**Task goal**
Using the profile of footballer Riccardo Capogna, explain what the club career section says led up to the new contract he signed with Lecco in 2019, and give the date he signed it.
*** Selected excerpt ***
Riccardo Capogna

Personal information
- Date of birth: 30 March 1988 (age 37)
- Place of birth: Rome, Italy
- Height: 1.85 m (6 ft 1 in)
- Position(s): Striker

Team information
- Current team: Tritium

Youth career
- Lazio

Senior career*
- Years: Team / Apps / (Gls)
- 2007–2008: Lazio / 0 / (0)
- 2007–2008: → Chiasso (loan) / 7 / (0)
- 2008–2009: Mezzocorona / 6 / (0)
- 2009–2010: Carpenedolo / 31 / (4)
- 2010–2012: Parma / 0 / (0)
- 2010–2011: → Fondi (loan) / 16 / (3)
- 2011: → Renate (loan) / 14 / (3)
- 2012: → Pro Patria (loan) / 3 / (0)
- 2012–2013: Chieti / 16 / (0)
- 2013–2015: Lecco / 64 / (27)
- 2015–2017: Seregno / 63 / (22)
- 2017–2018: Gozzano / 36 / (17)
- 2018–2021: Lecco / 82 / (28)
- 2021–2023: Pro Sesto / 62 / (10)
- 2023–: Tritium / 0 / (0)

International career
- 2004: Italy U-17 / 1 / (0)

= Riccardo Capogna =

Italian footballer

Riccardo Capogna (born 30 March 1988) is an Italian professional footballer who plays as a forward for Promozione club Baranzatese 1948.

==Club career==
He returned to Lecco in the summer of 2018 in Serie D. Following Lecco's promotion to Serie C, on 5 July 2019, he signed a new contract with the club.

On 14 July 2021, he moved to Pro Sesto.
*** End of Selected excerpt ***
*** The data ***
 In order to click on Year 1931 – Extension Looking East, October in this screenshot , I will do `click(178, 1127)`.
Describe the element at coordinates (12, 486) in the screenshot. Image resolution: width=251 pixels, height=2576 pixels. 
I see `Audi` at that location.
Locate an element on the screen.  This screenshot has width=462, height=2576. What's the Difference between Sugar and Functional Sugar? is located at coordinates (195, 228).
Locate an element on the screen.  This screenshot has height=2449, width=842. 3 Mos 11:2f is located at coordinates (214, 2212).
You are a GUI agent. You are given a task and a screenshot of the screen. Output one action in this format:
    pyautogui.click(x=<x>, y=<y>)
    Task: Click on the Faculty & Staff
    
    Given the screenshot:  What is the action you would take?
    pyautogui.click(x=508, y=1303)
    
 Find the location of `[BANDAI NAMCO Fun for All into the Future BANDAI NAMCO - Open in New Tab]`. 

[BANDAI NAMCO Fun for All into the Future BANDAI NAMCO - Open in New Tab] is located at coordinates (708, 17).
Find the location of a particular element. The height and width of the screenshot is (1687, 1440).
*** End of The data ***
**Task response**
Capogna returned to Lecco in the summer of 2018, when the club was in Serie D. After Lecco was promoted to Serie C, he signed a new contract with the club on 5 July 2019.